The lights are on
This morning brought expected news from Nintendo of continued financial shortfalls. Earlier this week, we reported analyst predictions of operating income losses amounting to 18.7 billion yen. As it turns out, these estimates were conservative.
Actual operating income shortfalls amounted to 36.4 billion yen ($365 million), which is only slightly better than fiscal year 2012. Nintendo has pinned the loss on missed sales projections for the Wii U, which sold 3.45 million units worldwide (and only approximately 400,000 consoles in the last quarter). By comparison, the Nintendo Wii sold approximately 5.8 million units between November 2006 and March 31, 2007 (the same relative period of that hardware's life cycle).
The 3DS, which is largely regarded as successful, saw lower than anticipated movement with 13.95 million units. In January, Nintendo lowered projections for both consoles to 4 million units for the Wii U and 15 million units for the 3DS.
Nintendo's net income was positive for 2013, improving from a shortfall of 43 billion yen ($430 million) to a surplus of 7 billion yen ($70 million). The improvement is due in large part to favorable currency exchange rates. Operating income remains a better indication of performance, especially as global president Satoru Iwata has made a personal guarantee to improve that measure to a positive 100 billion yen ($1 billion) by March 31, 2014.
The financial news comes with word of leadership changes at Nintendo. Iwata has assumed the role of CEO of Nintendo of America, in addition to his other responsibilities. He replaces Tatsumi Kimishima who was promoted to managing director of parent Nintendo Company, Ltd. Kimishima replaces two retiring company officials. Reggie Fils-Aime remains president and chief operating officer of Nintendo of America.
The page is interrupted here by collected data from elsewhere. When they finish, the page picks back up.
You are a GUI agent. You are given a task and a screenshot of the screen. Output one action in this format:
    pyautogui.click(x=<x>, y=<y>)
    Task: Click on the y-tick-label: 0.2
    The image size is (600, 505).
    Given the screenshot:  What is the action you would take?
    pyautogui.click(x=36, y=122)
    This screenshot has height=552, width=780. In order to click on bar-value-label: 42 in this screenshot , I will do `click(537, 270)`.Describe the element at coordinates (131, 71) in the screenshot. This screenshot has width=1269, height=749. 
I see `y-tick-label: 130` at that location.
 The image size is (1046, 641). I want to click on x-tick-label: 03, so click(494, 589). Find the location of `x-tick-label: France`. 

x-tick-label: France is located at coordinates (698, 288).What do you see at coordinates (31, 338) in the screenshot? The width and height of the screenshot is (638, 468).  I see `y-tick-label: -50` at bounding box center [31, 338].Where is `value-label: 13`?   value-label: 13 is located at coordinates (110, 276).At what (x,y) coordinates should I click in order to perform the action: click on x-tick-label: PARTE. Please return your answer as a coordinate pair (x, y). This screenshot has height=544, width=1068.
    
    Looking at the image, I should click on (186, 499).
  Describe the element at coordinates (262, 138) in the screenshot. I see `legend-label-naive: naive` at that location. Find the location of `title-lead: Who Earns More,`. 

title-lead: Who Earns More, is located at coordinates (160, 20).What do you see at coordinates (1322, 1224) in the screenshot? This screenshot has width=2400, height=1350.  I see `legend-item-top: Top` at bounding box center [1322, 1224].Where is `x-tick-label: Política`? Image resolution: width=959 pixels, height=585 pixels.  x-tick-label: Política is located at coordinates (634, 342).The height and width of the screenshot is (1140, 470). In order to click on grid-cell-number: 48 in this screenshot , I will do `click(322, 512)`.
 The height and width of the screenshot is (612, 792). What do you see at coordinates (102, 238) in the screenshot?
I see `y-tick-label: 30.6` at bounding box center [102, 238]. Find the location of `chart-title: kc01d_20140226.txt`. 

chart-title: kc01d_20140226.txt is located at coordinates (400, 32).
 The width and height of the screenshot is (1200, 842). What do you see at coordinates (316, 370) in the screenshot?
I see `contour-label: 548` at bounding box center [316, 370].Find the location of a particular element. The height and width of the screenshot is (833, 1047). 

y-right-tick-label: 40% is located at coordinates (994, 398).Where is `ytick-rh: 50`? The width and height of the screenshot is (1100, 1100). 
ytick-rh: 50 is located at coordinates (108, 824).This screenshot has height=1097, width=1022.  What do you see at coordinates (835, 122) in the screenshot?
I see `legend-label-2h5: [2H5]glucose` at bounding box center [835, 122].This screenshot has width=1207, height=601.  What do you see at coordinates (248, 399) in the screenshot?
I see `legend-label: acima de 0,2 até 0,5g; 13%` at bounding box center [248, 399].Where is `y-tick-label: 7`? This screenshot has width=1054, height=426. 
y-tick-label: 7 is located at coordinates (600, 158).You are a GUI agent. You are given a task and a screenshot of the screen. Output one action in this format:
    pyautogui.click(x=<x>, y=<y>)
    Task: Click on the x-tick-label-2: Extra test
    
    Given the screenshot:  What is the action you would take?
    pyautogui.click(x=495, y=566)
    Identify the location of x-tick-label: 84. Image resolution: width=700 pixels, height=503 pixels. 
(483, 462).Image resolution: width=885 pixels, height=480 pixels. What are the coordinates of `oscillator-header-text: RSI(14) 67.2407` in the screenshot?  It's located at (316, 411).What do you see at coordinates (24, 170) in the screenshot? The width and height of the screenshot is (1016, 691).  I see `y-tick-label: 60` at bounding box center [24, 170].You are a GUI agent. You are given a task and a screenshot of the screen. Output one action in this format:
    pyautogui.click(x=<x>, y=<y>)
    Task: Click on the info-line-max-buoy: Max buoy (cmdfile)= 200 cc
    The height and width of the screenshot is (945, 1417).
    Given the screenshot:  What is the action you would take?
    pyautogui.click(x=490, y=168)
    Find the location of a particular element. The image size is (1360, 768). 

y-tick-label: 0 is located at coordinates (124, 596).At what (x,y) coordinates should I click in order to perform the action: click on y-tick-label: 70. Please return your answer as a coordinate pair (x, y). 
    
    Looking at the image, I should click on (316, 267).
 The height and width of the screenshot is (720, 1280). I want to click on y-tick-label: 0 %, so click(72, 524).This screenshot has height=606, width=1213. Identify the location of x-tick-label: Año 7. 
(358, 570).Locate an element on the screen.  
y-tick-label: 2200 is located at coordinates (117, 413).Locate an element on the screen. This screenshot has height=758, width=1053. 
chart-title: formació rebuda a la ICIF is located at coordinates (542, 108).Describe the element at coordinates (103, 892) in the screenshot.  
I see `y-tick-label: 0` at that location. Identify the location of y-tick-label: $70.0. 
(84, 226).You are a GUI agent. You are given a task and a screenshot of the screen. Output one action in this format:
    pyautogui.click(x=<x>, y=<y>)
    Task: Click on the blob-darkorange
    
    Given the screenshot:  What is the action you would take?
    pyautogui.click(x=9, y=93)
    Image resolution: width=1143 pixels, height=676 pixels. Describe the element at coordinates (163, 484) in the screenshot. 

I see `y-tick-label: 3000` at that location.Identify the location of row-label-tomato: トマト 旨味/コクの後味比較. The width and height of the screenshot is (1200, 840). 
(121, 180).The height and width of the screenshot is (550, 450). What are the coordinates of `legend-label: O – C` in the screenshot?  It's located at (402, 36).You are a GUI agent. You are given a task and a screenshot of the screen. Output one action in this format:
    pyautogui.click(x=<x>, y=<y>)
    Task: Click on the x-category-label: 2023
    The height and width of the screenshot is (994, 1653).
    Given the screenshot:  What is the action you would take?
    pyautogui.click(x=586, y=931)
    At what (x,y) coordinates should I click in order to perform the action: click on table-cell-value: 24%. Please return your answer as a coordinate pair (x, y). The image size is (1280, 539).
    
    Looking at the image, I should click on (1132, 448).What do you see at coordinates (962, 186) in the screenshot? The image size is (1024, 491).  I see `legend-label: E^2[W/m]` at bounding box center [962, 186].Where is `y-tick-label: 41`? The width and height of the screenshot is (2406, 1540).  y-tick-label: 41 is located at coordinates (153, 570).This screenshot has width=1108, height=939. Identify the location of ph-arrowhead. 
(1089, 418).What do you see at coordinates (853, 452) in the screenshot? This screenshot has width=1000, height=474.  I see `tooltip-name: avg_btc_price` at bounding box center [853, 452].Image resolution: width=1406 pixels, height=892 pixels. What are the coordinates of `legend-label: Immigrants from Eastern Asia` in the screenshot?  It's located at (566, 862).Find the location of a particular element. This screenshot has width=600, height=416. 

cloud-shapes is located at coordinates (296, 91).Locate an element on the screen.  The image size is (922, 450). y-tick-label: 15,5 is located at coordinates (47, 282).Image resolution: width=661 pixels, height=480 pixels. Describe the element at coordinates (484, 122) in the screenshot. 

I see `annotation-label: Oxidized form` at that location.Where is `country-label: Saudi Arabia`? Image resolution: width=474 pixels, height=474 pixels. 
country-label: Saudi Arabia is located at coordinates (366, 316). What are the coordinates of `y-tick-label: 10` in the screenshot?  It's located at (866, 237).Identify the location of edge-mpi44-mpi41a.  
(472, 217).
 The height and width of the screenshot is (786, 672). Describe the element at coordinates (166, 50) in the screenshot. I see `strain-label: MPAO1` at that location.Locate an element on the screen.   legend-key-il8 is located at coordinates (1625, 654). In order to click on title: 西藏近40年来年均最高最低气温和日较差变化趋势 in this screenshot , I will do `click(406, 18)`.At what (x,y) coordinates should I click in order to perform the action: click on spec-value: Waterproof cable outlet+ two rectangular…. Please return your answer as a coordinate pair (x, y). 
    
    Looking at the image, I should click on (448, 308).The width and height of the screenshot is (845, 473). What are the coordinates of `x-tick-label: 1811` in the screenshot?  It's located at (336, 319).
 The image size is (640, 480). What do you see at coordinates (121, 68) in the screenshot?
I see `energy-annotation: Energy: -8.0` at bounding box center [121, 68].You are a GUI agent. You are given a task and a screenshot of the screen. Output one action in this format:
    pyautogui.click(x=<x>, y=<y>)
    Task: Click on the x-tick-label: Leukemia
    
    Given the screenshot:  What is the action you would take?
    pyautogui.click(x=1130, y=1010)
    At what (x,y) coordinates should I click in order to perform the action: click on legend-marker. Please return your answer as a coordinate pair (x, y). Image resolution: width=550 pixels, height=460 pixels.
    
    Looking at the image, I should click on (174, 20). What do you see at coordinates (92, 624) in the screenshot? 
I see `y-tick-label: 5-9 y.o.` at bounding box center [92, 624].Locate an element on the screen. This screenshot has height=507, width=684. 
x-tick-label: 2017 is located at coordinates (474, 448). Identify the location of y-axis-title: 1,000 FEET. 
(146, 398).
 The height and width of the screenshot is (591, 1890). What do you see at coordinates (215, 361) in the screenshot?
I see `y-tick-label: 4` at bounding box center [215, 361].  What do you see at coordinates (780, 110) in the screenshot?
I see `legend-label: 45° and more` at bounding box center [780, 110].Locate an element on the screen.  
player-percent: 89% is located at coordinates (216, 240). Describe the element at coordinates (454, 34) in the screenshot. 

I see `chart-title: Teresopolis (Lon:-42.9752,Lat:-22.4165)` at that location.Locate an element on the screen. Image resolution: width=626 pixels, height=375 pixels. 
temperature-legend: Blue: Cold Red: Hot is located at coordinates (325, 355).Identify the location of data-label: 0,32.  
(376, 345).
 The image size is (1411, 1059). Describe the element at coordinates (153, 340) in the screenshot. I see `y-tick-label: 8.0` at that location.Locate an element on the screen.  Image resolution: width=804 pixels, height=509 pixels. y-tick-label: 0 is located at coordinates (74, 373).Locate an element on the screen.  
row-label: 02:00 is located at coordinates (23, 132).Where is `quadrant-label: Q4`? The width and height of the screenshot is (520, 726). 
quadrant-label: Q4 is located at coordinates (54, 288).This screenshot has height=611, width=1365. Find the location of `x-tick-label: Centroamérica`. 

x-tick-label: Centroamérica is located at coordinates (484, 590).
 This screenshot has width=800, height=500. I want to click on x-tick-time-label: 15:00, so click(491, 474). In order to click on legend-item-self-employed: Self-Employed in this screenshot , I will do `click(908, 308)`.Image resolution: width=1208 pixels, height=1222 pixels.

Whether the added responsibilities for Iwata will further his mission to drastically turn around his company's financial performance or serve as a distraction remains to be seen. What is clear is that the Wii U has been a significant failure so far for Nintendo due to poor communication of the system's benefits.
Low sales have lead to an early drop off of third-party support, even from Ubisoft, who was one of the biggest supporters of Nintendo's latest system prior to launch. Nintendo has yet to ramp up significant first-party titles, and with EA pulling nearly all support, the house of Mario has an enormous mountain to climb in order to reach Iwata's self-imposed 100 billion yen summit.
[Source: Nintendo (1), (2), (3), (4)]
I hope Nintendo reads these comments, you guys speak the truth! I miss the golden days of playing with power, Nintendo power. /sigh.....
As I recall, the Xbox 360 wasn't very popular at first. Just wait for E3.
How about you release a new Smash Bros. or Zelda on Wii U, Nintendo? I'll bet all it'll take to move more systems is a first party title. O, and Pokemon X & Y will come out, and people will buy 3DS's.
The severe lack of third-party games is what worries me. If it weren't for Nintendo's own games I wouldn't have any interest at all. Nintendo HAS to get dev's on board, not by releasing half-assed games, but by releasing quality games the other consoles get that also leverage what the Wii U can do. When a new game is announced and there isn't any Wii U support, that says to me that maybe I shouldn't bother saving up for the console.
Third-party support won't return until the BigN goes back to creating consoles that are on-par with current technological standards. Why would any third-party developer want to make a second, sub-par version of their game that won't sell anyway? Sure, graphics aren't everything, but why limit yourself? I get what they were trying to do with the Wii (that is, sell to our parents). However, the WiiU doesn't hold that same waggle-appeal for parents and we're left with a console that only benefits first-party titles.
I don't want to see any company fail and Nintendo is still pulling in a profit which is great but this is my opinion not anyone else's, the wii was a very bad system that is why it got no third party support and the wii U is really not a next gem system, so third party developers are not going to want to have a watered down product of game when the ps4 and the next Xbox are capable of so much more judging by specs. I assume new Xbox will b on par w ps4. Yes Nintendo has some good exclusives but that to me is not worth buying a system for a handful of games
They actually did two huge mistakes :
1 - An incredible lack of release lineup (good ?) games.
2 - An awfull comunication on the Wii U features.
These are so big mistakes that I honestly think that they knew it but decided to "release as soon as possible" the console and probably hoped the would surf on the Wii wave.
While this could have worked (with better communication) it was still reckless...
Well at least they are trying to advertise the console, releasing solid titles and supporting the indie crowd-owait. So far the only things even worth thinking about buying on the WiiU are first party titles, maybe Nintendo should just hop out of the hardware department. Just spit-balling, but I'd be plenty happy with not buying a nintendo system and playing the games on my other consoles.
It's unfortunate, but not really surprising either considering that the entire industry is struggling right now. The one bit of good news is Iwata taking over as CEO of Nintendo of America. One of my main problems with Reggie has been his failure to localize quite a few Japanese games, just look at how long it took for us to get Xenoblade and The Last Story. So with Iwata involved, maybe we'll see more Japanese games make it to America.